And runner up - either of the Canon A-1's I owned. Canon's entry into the digital age, first 35 SLR with "program" mode, also had 5fps drive and a nice little grip that could be detached. Most of the FD lenses were "ok", but I never really liked their color rendition compared to the Nikkors of the day... I still liked all my FD system and abused it well, and it never let me down.


----------



## Daniel Flather (Dec 25, 2012)

IN-BODY AF assist beam from the EOS 5.

BTW it's a cool -26c Christmas morning here.


----------



## tolusina (Dec 25, 2012)

Pentax LX.
I daydreamed, loved and lusted for one of those much like I currently do for a 6D.


----------



## TexasBadger (Dec 25, 2012)

Original Canon F-1. My first 35mm camera and still my favorite. I saved all summer and bought it brand new for ~ $500 with a 55mm 1.2 S.S.C lens when I was 15 years old. I think I spoiled myself.


----------



## Patrick (Dec 25, 2012)

My Canon T-90. Way before it's time in so many ways


----------



## Sporgon (Dec 25, 2012)

The Pentax ME and MX

When I was at school I can remember the magazine ads for these two, and I lusted over those two beauties 

When I had funds to buy a decent camera I went for a Nikon FM. I often wonder what my camera history would have been if I'd got the Pentax, but I suppose to be honest I don't think even an MX would have stood up to the use I gave the FM. In fact I still have that original FM and it never failed in 30 years of use !


----------



## distant.star (Dec 25, 2012)

.
For pure nostalgia sake, the Kodak Pocket Instamatic 20. Not that there was anything great about it, but I took some good pictures with it. That prompted me to think I could take even better pictures with a 35mm SLR -- so I went big time with the Minolta SR-T102 -- TTL light metering, ground glass focusing, great stuff. I've been striving to take better pictures ever since!

Happy holidays to all!


----------



## Jim K (Dec 25, 2012)

Nikon SP (black) with a matching 50mm f/1.4. Wonderful, fast handling rangefinder film camera. I think I'd still have it if it wasn't stolen from my car following a Christmas lighting shoot at a local mall in 1963. Upgrade from my S2 with much a better viewfinder system.

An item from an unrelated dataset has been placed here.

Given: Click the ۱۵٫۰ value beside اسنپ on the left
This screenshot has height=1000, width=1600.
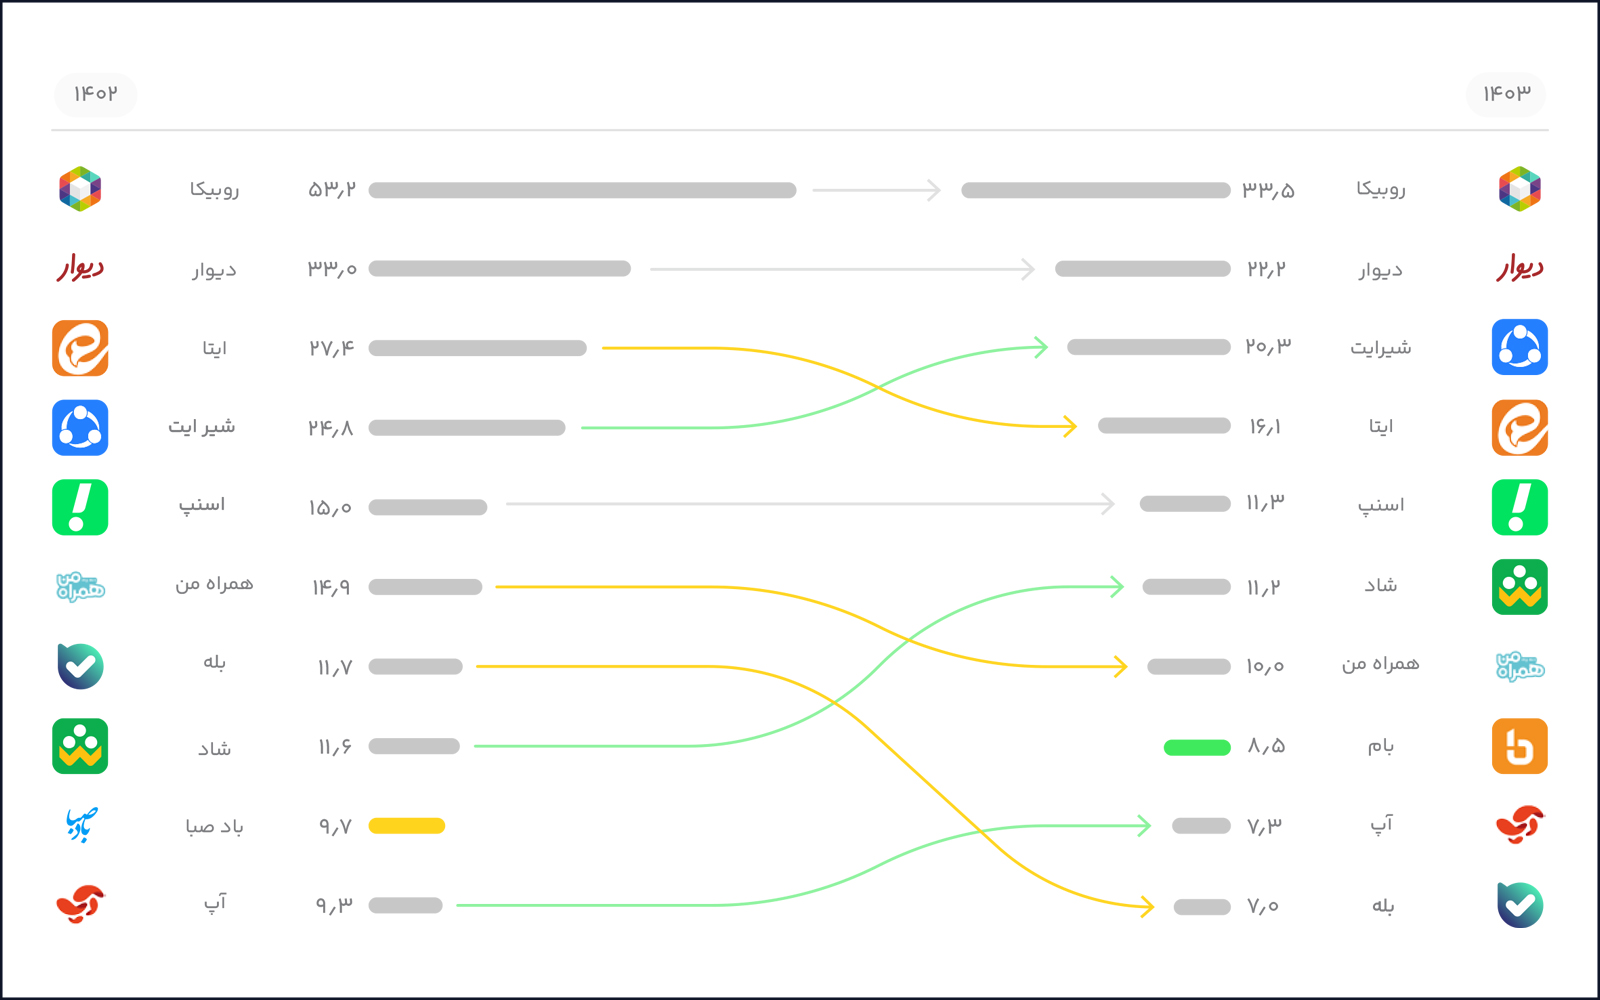Looking at the screenshot, I should click(330, 508).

Rolleflex 2.8E twin lens reflex. A whole different way to shoot.


----------



## Stickman (Dec 26, 2012)

Quite possibly the Canon A2E, it was a leap forward, and then a feature pulled from our hands.


----------



## Daniel Flather (Dec 27, 2012)

Stickman said:


> Quite possibly the Canon A2E, it was a leap forward, and then a feature pulled from our hands.



+1


----------